Twenty years ago, as a resident of DC living in a one-bedroom apartment, this life would have been incomprehensible to me. However, as I grew older and our world becoming increasingly hostile to me and the things I believe in, this life became necessary – and thank God it did.
The pandemic has taught Americans, far too many of whom had gotten fat and lazy in the era of UberEats and Amazon, to become more self-reliant. The first large garden we planted in the spring of 2020 we called our “Victory Garden” in a throwback to the World War 2 era where our grandparents – and their generation – were encouraged to do their part in the effort to defeat global fascism by growing their own food. That initial Victory Garden is what gave birth to this new piece of land and our small farm.

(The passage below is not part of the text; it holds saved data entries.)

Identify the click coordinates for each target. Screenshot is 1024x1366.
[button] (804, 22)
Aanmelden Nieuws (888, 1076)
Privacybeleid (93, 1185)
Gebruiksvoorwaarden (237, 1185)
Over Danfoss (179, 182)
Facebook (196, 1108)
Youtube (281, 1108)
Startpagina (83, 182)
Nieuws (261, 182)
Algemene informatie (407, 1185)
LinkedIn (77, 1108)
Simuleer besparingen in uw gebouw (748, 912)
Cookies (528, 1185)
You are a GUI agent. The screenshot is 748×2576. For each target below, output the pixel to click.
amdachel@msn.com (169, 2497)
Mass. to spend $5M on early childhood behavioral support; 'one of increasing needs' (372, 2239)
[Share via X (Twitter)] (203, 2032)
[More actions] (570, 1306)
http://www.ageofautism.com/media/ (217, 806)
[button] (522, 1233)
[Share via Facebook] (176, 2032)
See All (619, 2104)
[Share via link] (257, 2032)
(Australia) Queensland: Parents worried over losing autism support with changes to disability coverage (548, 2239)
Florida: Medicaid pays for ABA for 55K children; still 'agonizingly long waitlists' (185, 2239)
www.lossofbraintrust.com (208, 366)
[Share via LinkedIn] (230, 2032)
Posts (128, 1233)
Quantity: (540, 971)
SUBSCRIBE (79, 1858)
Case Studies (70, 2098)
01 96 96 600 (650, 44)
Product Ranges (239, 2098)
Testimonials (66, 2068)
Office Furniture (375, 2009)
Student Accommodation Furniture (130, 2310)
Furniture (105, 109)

A few years ago, I couldn’t have gone a couple of days without going to the grocery store – today our house has supplies that could last months – if not years. We have incorporated solar, begun raising chickens and composting.
It’s not just COVID shortages that made me more self-reliant, the medical tyranny and unbridled power of big pharma has encouraged me to take more control over my health – make smarter, better-informed decisions and to investigate and rely on more natural remedies. None of this was likely to happen but for COVID. So thank you COVID.
Just as COVID has encouraged – indeed demanded – a new era of self-reliance in my life, big tech overreach and the collapse of legacy media has presented new opportunities and indeed new optimism about the future of both tech and media.
Big tech overreach led to the creation of new platforms – platforms like GETTR and Rumble and UNIFYD and Telegram – that protect and promote free speech. Every single day that these platforms grow the power of big tech is diminished. And that’s a good thing – so thank you big tech.
And finally, the utter collapse of trust in legacy media has created green space for dozens and dozens of new (and in the case of Human Events – reborn!) media outlets. Outlets that are committed to real journalism and to giving Americans the truth – not just partisan spin. Every single day these outlets grow in size and influence and that comes directly at the expense of the morally bankrupt legacy media. The collapse of the legacy media is a good thing – so thank you CNN, MSNBC, NY Times, Washington Post and every other media outlet who decided to weaponize journalism.
So yes, things are bad and likely to get worse, but at the same time we should be grateful – very grateful. Before every spring there is a winter. I dream of spring.